Artificial Intelligence (AI) is the simulation of human intelligence processes by machines, particularly computer systems. These processes include learning (the acquisition of information and rules for using it), reasoning (using rules to make approximate or definitive conclusions), problem-solving, perception (interpreting data from the environment), and language understanding. AI can be categorized into two main types:
- Narrow AI (Weak AI), which is designed to perform a specific task (e.g., facial recognition, voice assistants, or recommendation systems) (Babu M V S, Banana K, 2024).
- General AI (Strong AI), which would outperform humans at nearly every cognitive task (currently a theoretical concept).
Data Science (DS) is an interdisciplinary field that uses scientific methods, algorithms, and systems to extract knowledge and insights from structured and unstructured data.
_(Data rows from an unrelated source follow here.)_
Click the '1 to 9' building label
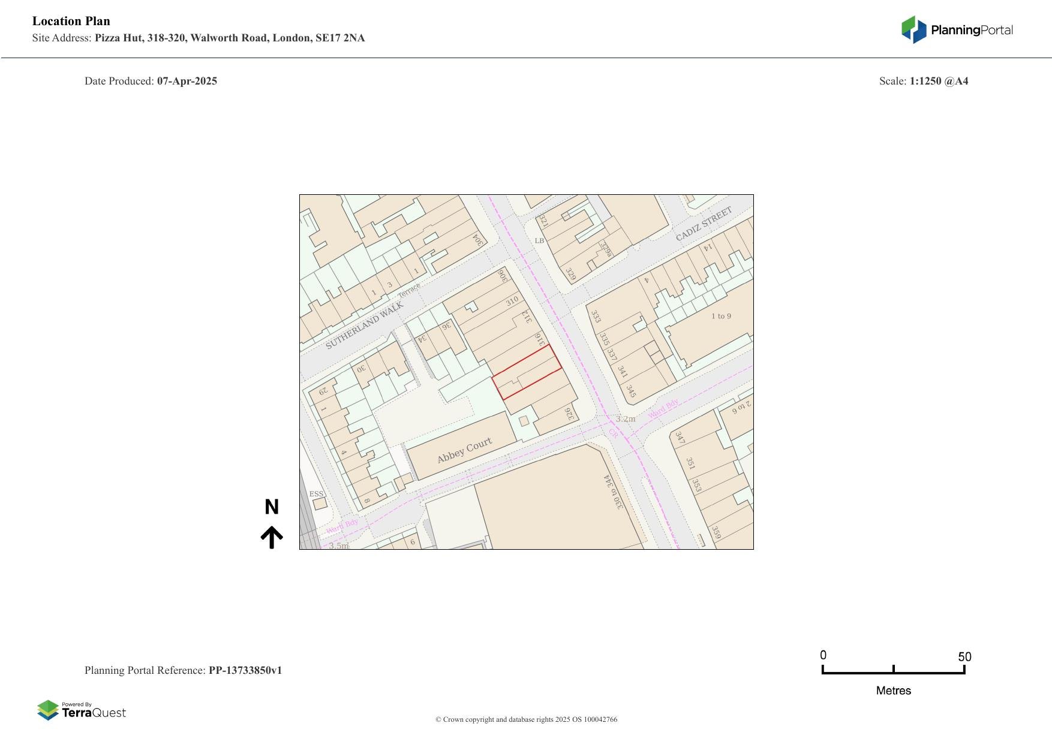 click(721, 316)
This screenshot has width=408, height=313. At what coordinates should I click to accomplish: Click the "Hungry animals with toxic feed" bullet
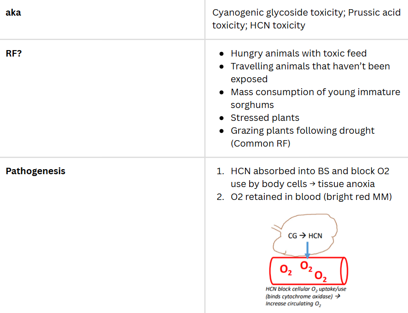click(298, 53)
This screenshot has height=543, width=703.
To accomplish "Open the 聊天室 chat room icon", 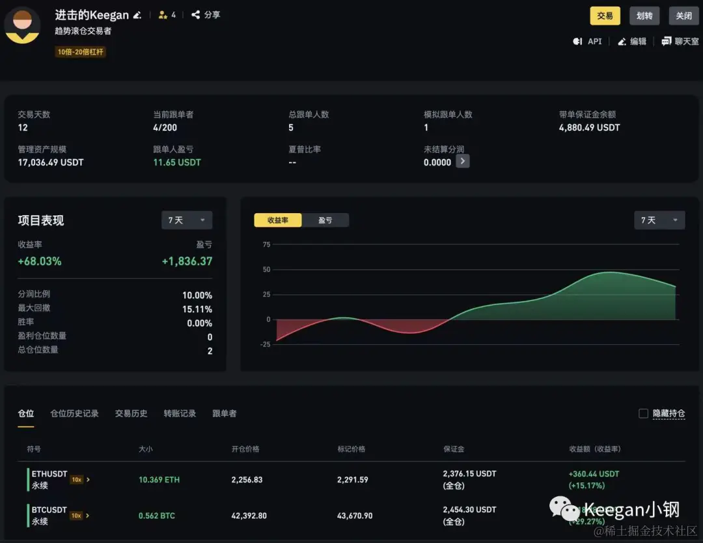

DS involves various techniques from statistics, machine learning, and data mining to analyse and interpret complex data. It is a blend of data collection, cleaning, transformation, analysis, and visualization aimed at solving complex problems and improving decision-making.
AI rapid developments are continuously expanding human capabilities in various domains stretching from reasoning and meaning discovery through complex computer vision applications and content generation. Evidence from both industry and academia reveals that AI applications can contribute to improving people's lives in diagnosing diseases, making complex decisions, predicting economic stability, natural language understanding and interpretation, to mention but a few. This research group is a central hub to liaise between world known experts to develop and investigate such developments in real life context.
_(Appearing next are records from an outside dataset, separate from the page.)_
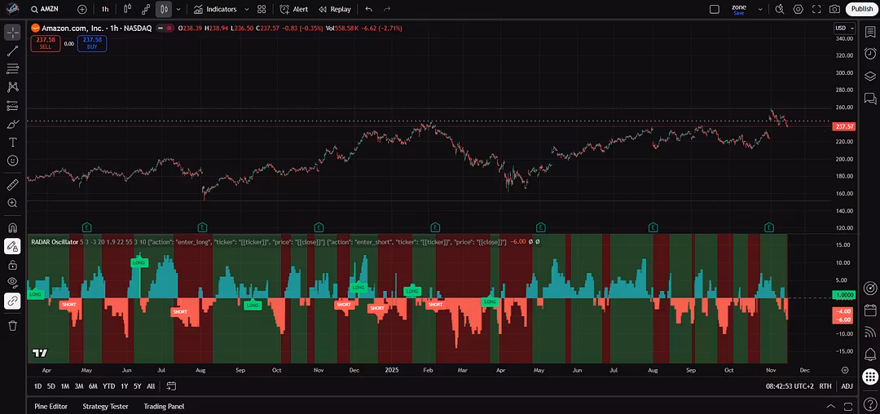Click the magnet mode icon

click(x=12, y=228)
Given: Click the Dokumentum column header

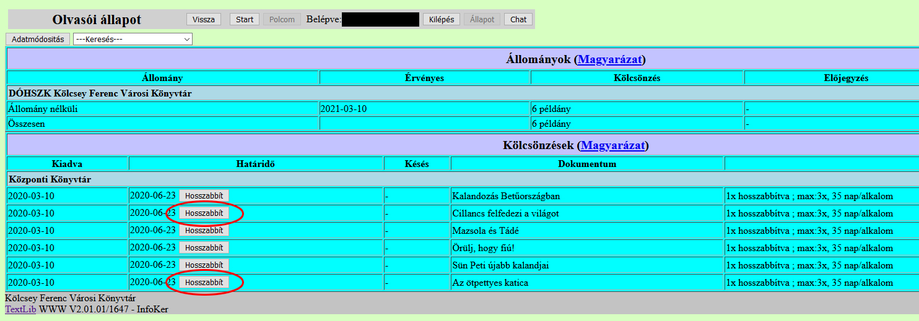Looking at the screenshot, I should click(586, 164).
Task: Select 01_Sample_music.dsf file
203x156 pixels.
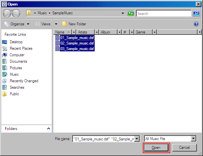Action: point(77,38)
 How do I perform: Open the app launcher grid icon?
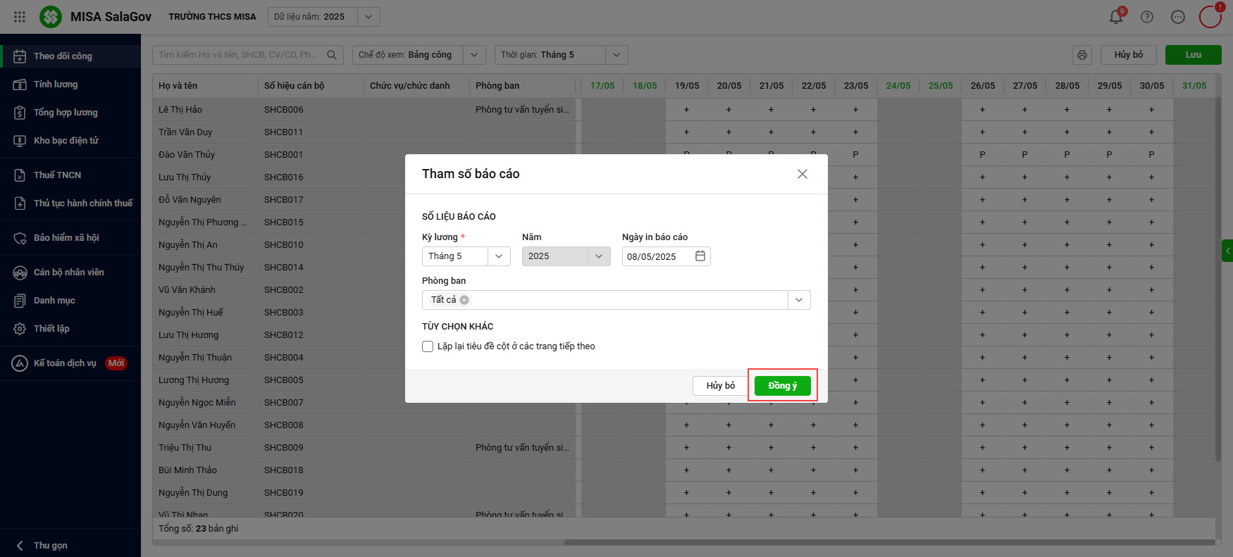[x=20, y=17]
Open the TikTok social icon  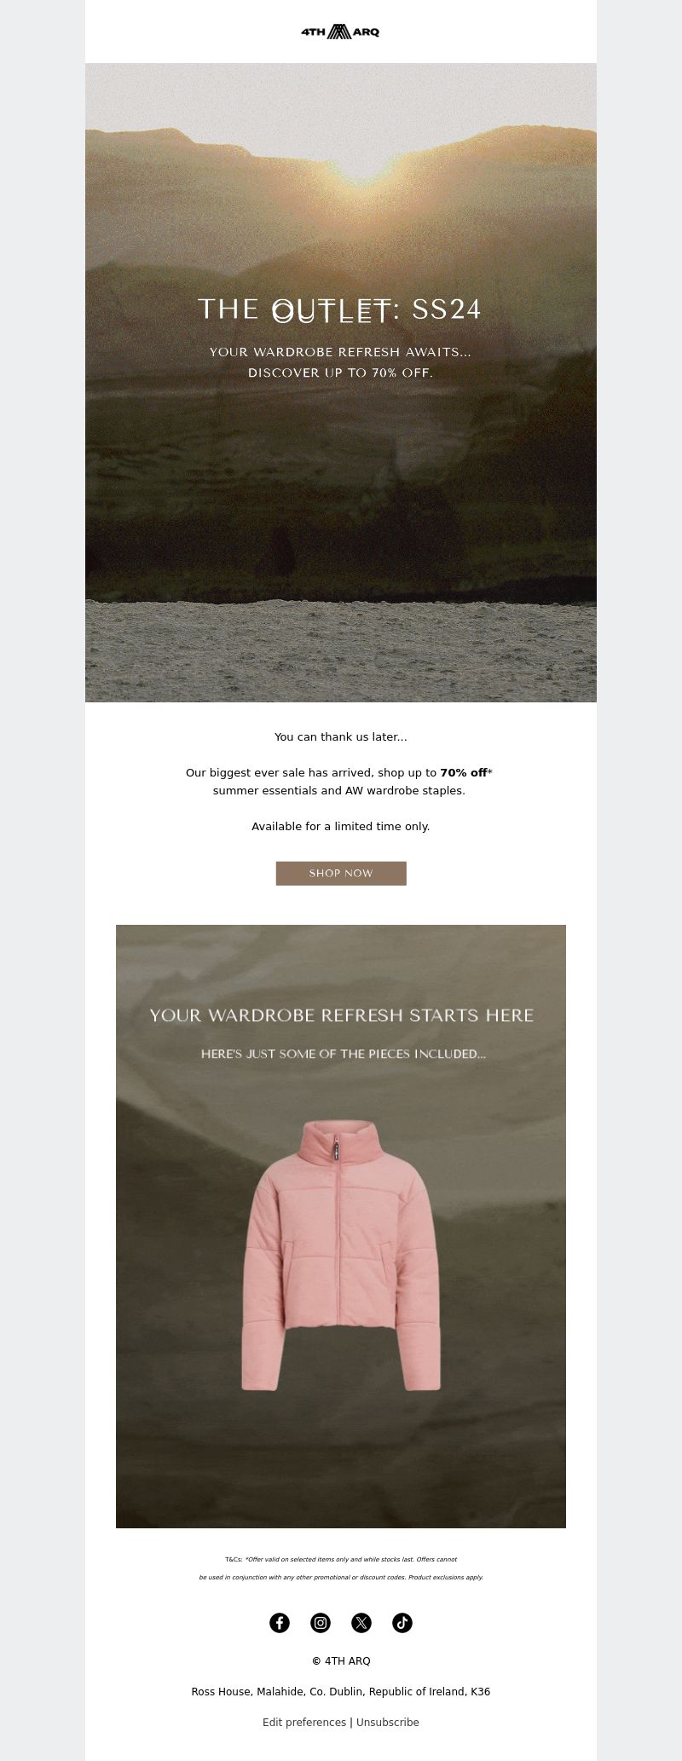pyautogui.click(x=402, y=1623)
In this SDGs Hub, SDGs Universities platform will help and enable researchers to achieve their objectives such as:
Curriculum Development: Universities can develop interdisciplinary programs that combine AI, data science, and sustainability. These programs can teach students how to use AI and data analytics to solve problems related to the SDGs, such as poverty, hunger, and climate action. Courses could include topics on ethical AI, data privacy, and AI for social good.
Research Collaboration: Universities can collaborate with governments, NGOs, and industries to address real-world challenges, particularly those related to the SDGs. AI and data science research can focus on practical applications such as climate modeling, disaster management, healthcare improvement, and poverty alleviation.
Capacity Building: Universities can offer training and workshops to help local communities and governments understand the potential of AI and data science in addressing societal challenges. This will ensure that AI technologies are not only used in high-tech industries but are also accessible to all sectors of society.
Ethical and Inclusive AI: Universities can lead the way in research on the ethical implications of AI. They can conduct studies to ensure that AI technologies are developed and deployed in ways that are inclusive, equitable, and aligned with the values of the SDGs, such as fairness and accountability.
Global Knowledge Sharing: By hosting conferences, seminars, and research collaborations on AI and data science for sustainable development, universities can create a global platform for sharing best practices and solutions. This helps to foster a community of researchers and practitioners working towards achieving the SDGs.